The Google Code project includes screenshots for each of these projects, but it is really easy to do a checkout on the code, import the projects into Eclipse, create a build.properties file in your home directory to override the tomcat.home prop, then run “ant hotcopy-tomcat-jar” to deploy one and see it in action for yourself. I tried them all out on Alfresco 3.4d Community and they worked great. I think all but one or two will work on 3.3.

The Share Extras project includes a Sample Project with a folder structure and Ant build that you can clone and use as a starting point for your own development. If you create something cool, you should share it on Google Code and then let me know about it. Or give it to Will and he can add it to his ever-growing pile of cool Share add-on examples.

Now available: Alfresco Fivestar Ratings add-on for Alfresco Share

A couple of weeks ago I posted a survey asking if anyone saw any value in a five star ratings widget for Alfresco Share. Honestly, it would have only taken one or two positive responses–even if no one needed one, there’s value in it for example’s sake. It turns out about 20 readers of this blog voted positively, so I went ahead and knocked it out.

This Alfresco Share customization makes it possible for any document in the repository to become “rateable”. When a document is rateable, the Alfresco Share user interface will show a clickable five star ratings widget. The stars light up to indicate the average rating for that document. Users simply click one of the stars to post their own rating. When clicked, the widget refreshes itself with the updated average.

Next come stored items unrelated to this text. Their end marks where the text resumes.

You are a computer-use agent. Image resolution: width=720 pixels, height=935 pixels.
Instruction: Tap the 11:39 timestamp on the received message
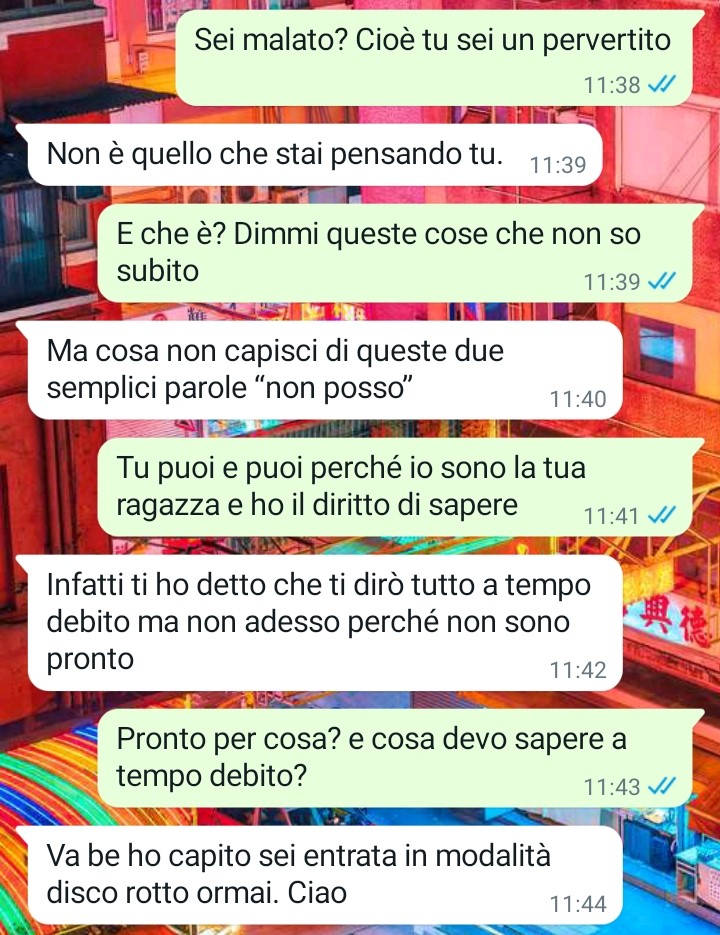point(558,165)
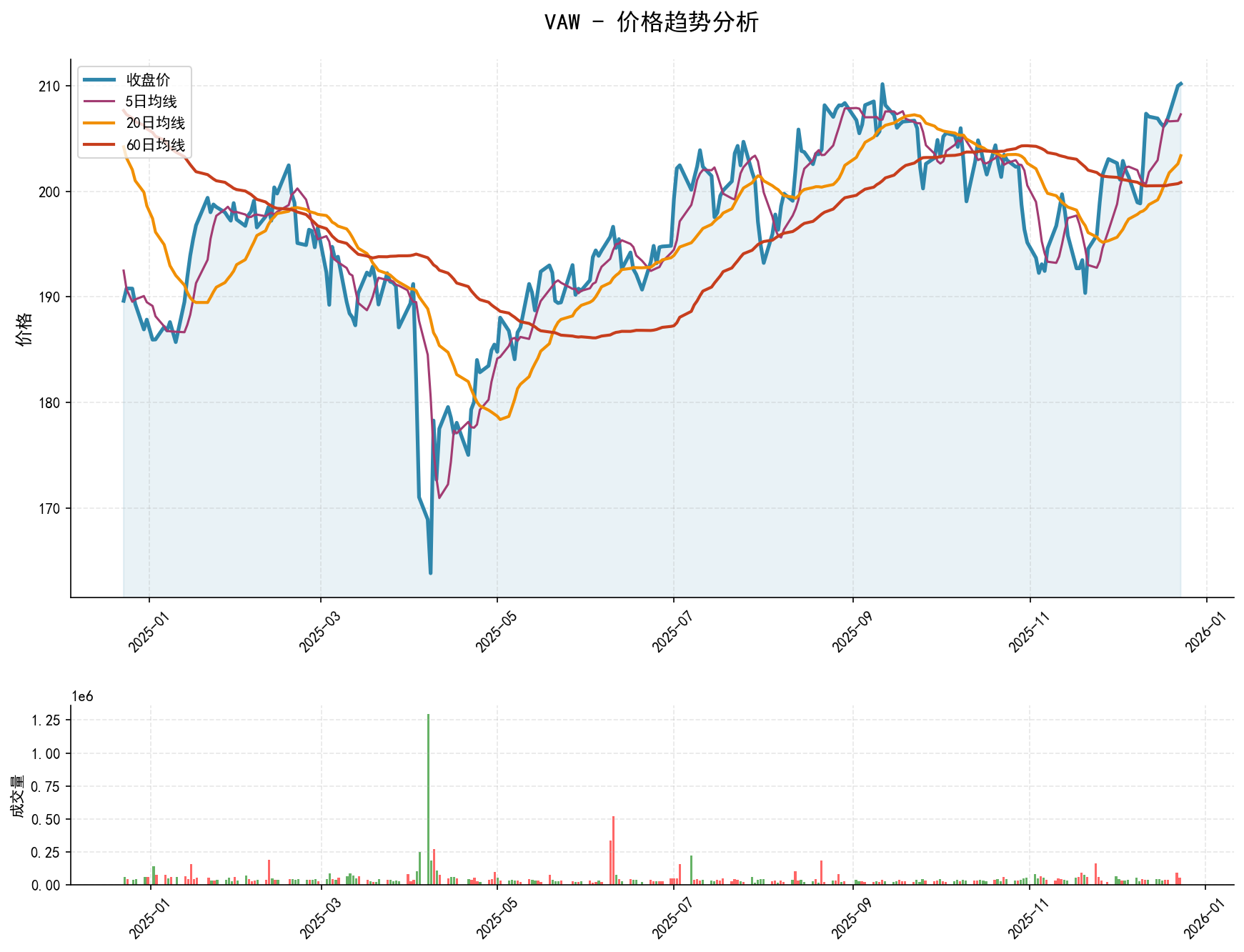This screenshot has height=952, width=1244.
Task: Click the 收盘价 legend label
Action: pyautogui.click(x=148, y=79)
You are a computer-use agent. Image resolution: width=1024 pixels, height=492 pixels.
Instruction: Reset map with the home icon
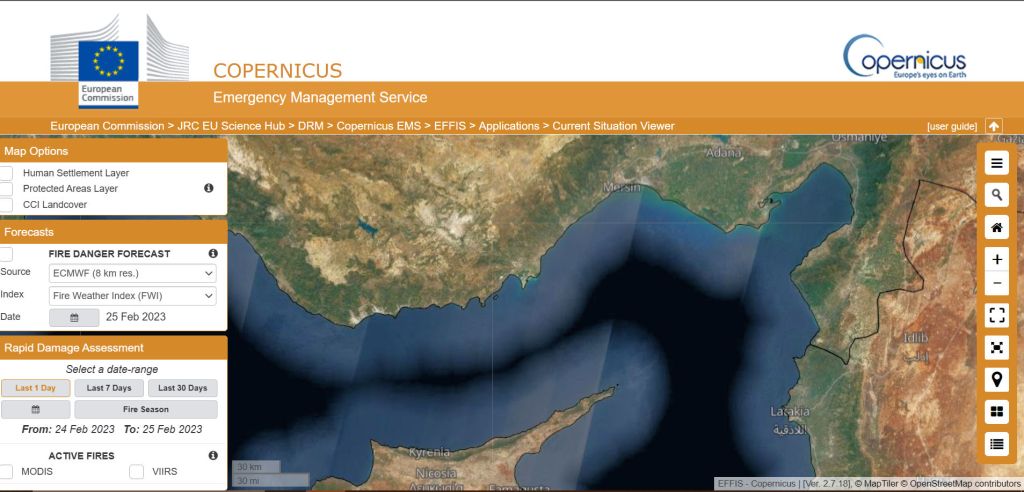point(996,227)
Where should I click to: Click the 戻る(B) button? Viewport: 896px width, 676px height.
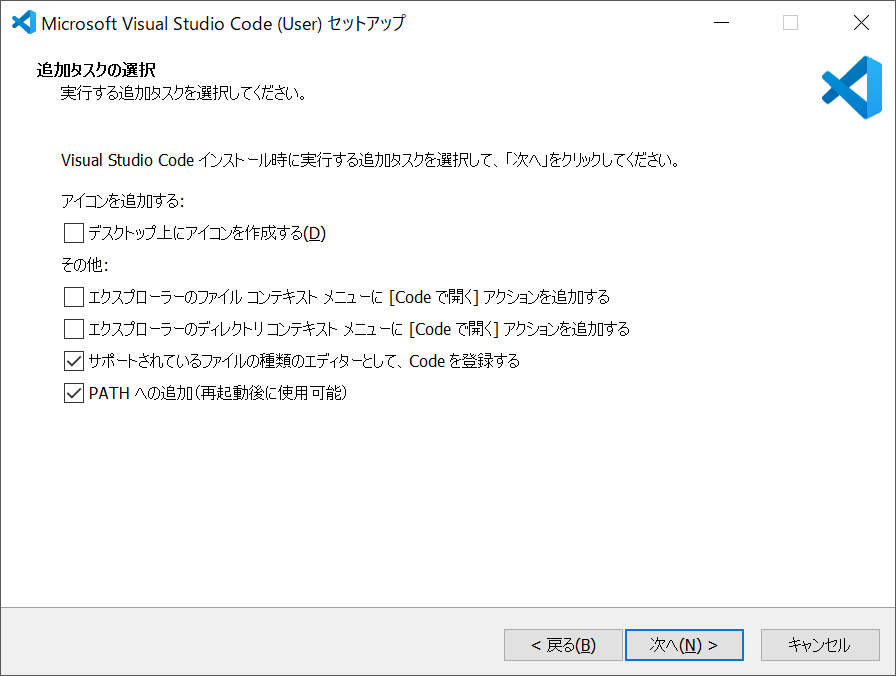[x=563, y=645]
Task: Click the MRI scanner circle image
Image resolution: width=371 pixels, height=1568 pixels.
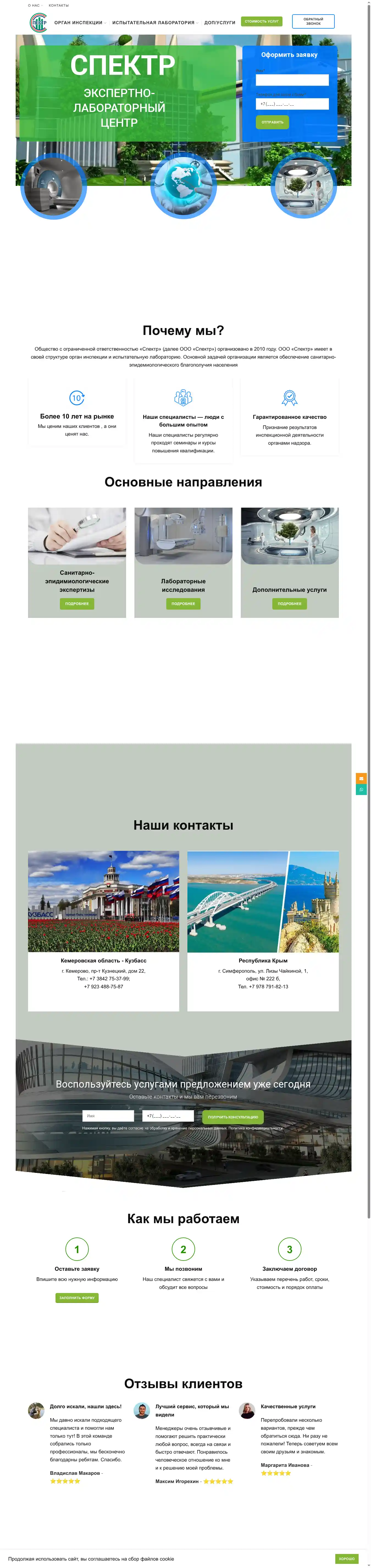Action: [54, 186]
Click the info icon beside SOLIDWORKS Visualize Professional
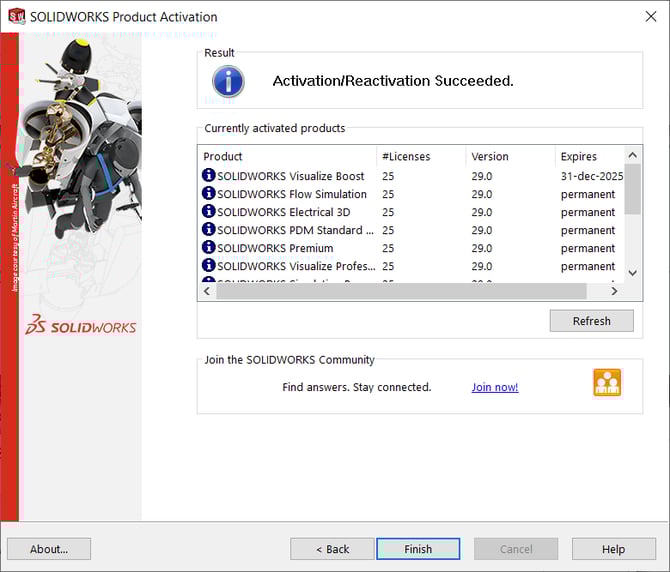 click(x=208, y=266)
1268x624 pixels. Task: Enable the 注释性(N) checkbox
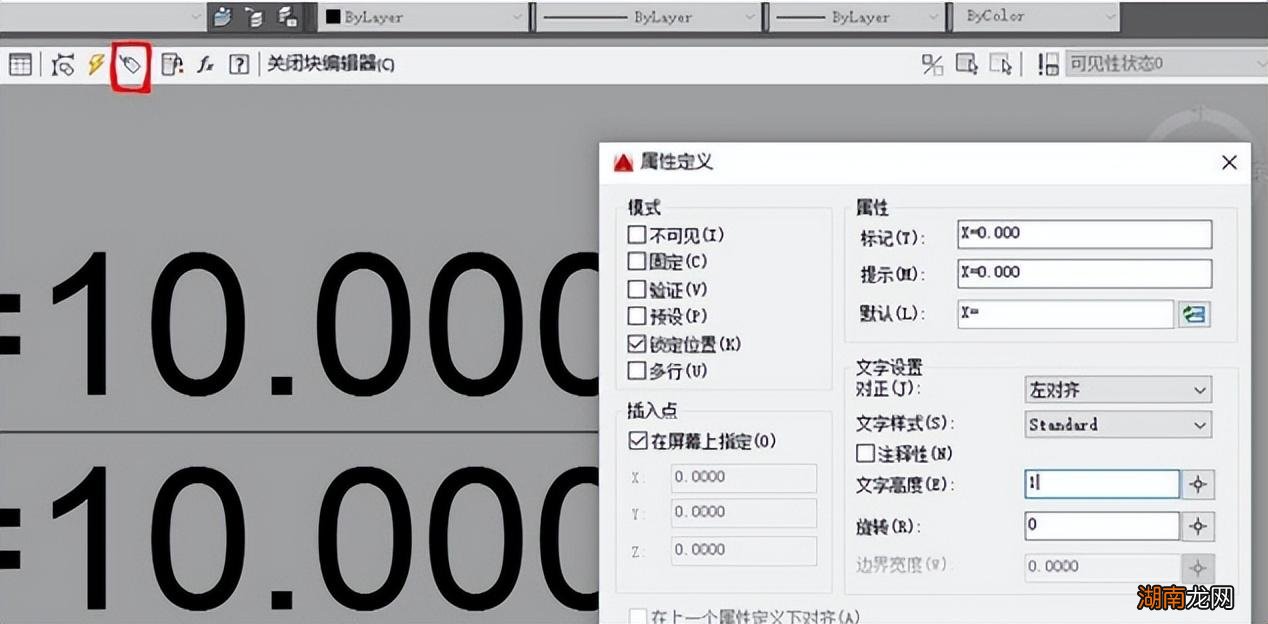(864, 453)
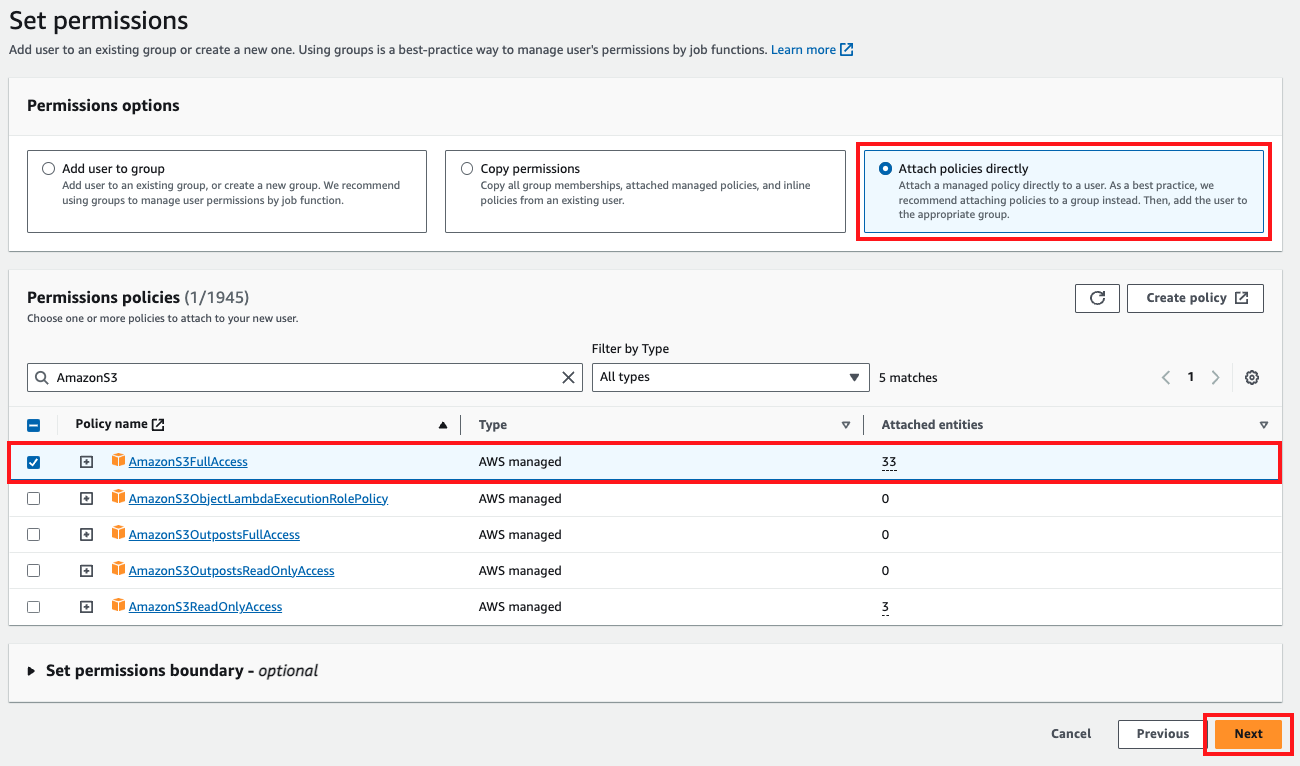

Here is a short screencast that demonstrates the customization. You’ll want to make it full screen.

To implement this, I took the Someco Ratings Service from the Alfresco Developer Guide, moved it to the Metaversant namespace, and changed the names of my Spring beans and JavaScript root variable. Even though my initial target Alfresco version is 3.3, I didn’t want the code to conflict with Alfresco’s new back-end-only ratings service in 3.4 which uses some of the same names that were in the book. I also changed the JSON that the ratings web scripts use to be closer to what exists in 3.4. That way, when I do make a version that works with 3.4, it could potentially work with either my ratings back-end or Alfresco’s.

I then went to work on the UI side, integrating the widget into Share’s document details page, document library (both Share and repository views), search results page, and document-related dashlets. To go from what was in the book to a working integration I revamped the client-side ratings JavaScript from a set of functions to an actual object. Then, I started injecting my own methods into Alfresco’s client-side object prototypes to drop my widget in where appropriate.

Alfresco is still working to make customizations like this more modular and easier to plug in alongside their code and code from the community. Until then, be aware that if your Alfresco implementation already has customizations that override some of the same web scripts and client-side components this module does, there may be some manual integration needed. If you have an out-of-the-box installation (or a set of customizations that won’t conflict with this one) you can deploy the AMP to the Alfresco WAR and the Share customizations to the Share WAR and you’ll be set.

The Alfresco Fivestar Ratings project lives at Google Code. Feel free to check out the source, try it out, and use it on your projects. If you find a bug, log it, then fix it!